Data provided Start Marker
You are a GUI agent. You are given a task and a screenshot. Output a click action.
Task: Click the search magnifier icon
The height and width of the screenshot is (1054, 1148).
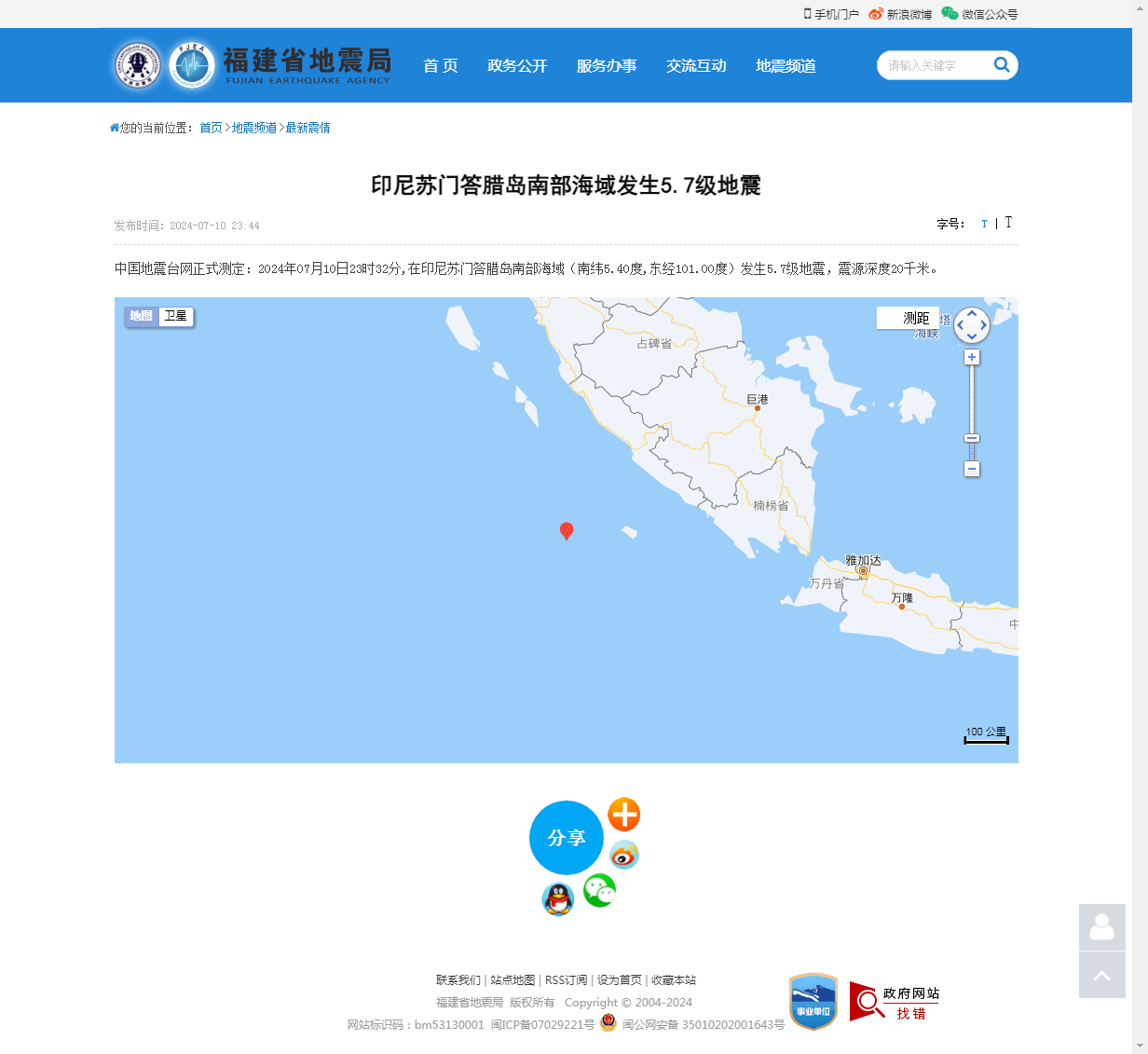click(1002, 64)

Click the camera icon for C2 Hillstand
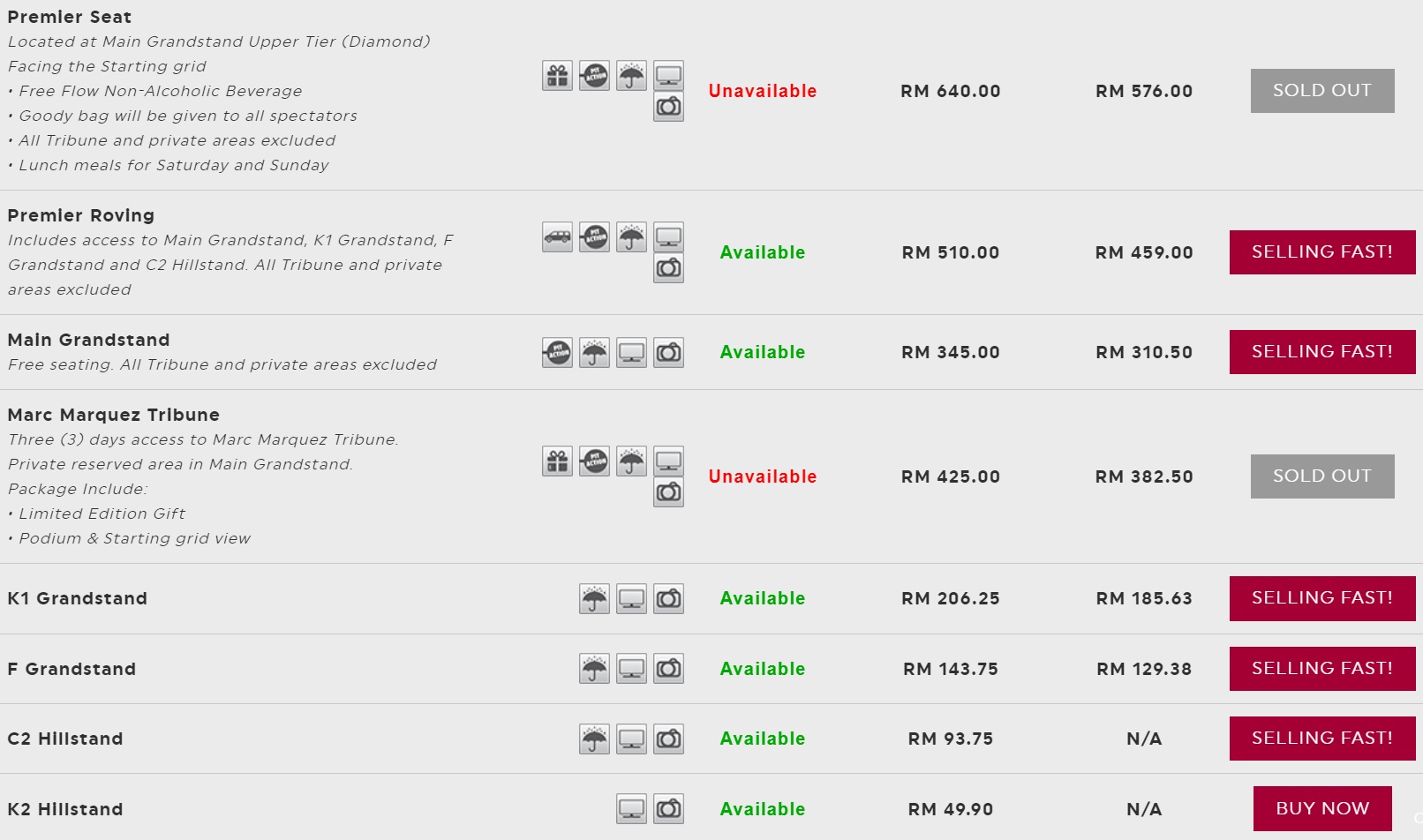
Data provided End Marker
_About this exercise_: Whenever a picture appears, leave it out, and return every record exactly.

_Response to this task_:
You are a GUI agent. You are given a task and a screenshot. Output a click action.
Task: Click the search magnifier icon
The height and width of the screenshot is (1054, 1148).
click(1002, 64)

Click the camera icon for C2 Hillstand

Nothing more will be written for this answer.